• RAW DATA:
---------------
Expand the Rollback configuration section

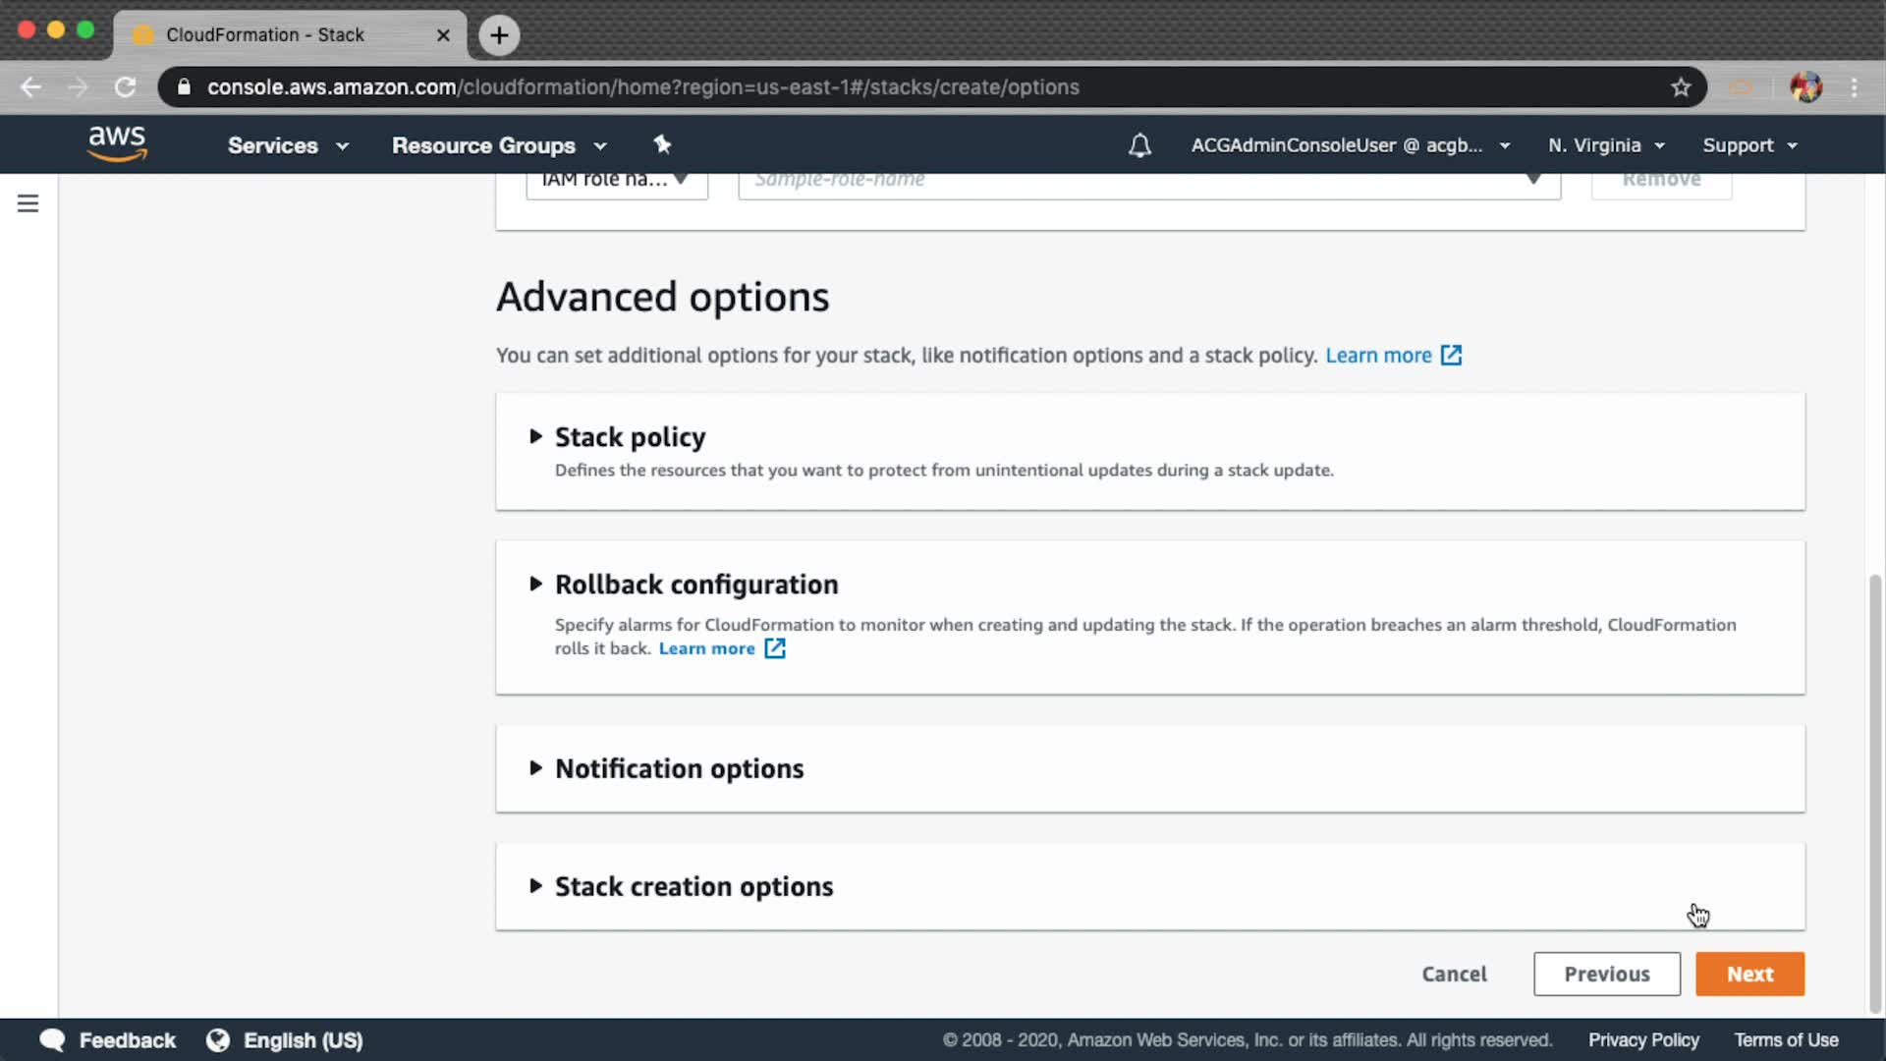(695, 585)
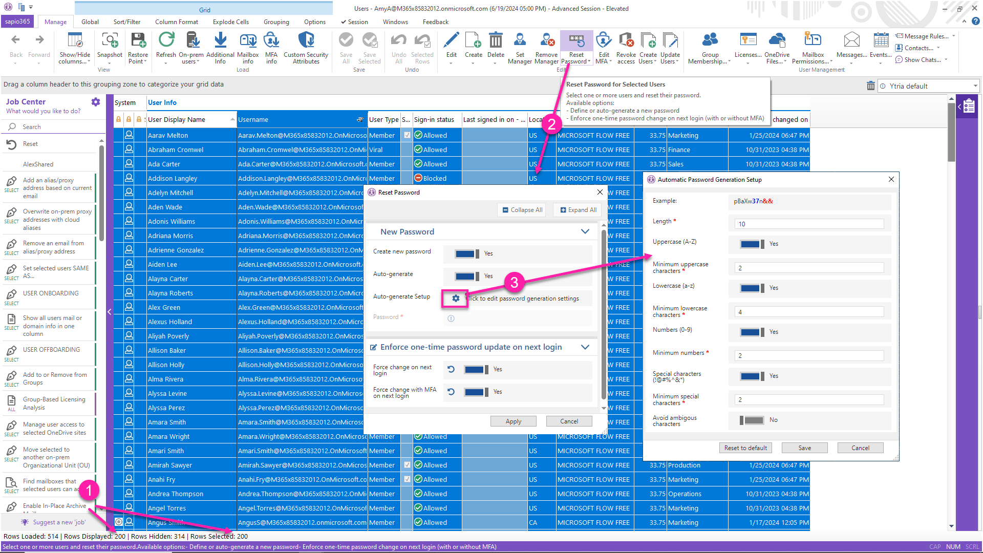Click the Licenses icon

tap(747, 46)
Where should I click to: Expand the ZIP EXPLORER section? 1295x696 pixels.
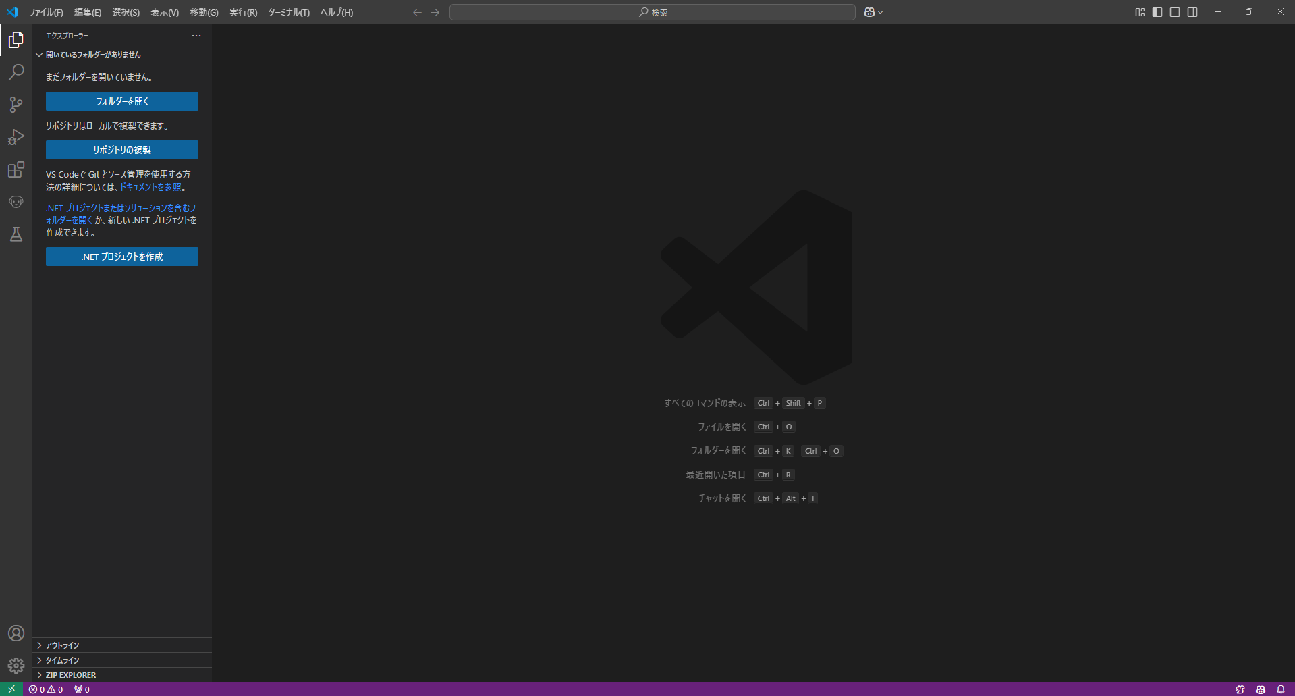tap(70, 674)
---------------
Give every entry again as it is, dropping its pictures.

• OUTPUT:
Expand the Rollback configuration section

(695, 585)
Click the Licenses icon

tap(747, 46)
Where should I click to: Expand the ZIP EXPLORER section? 1295x696 pixels.
tap(70, 674)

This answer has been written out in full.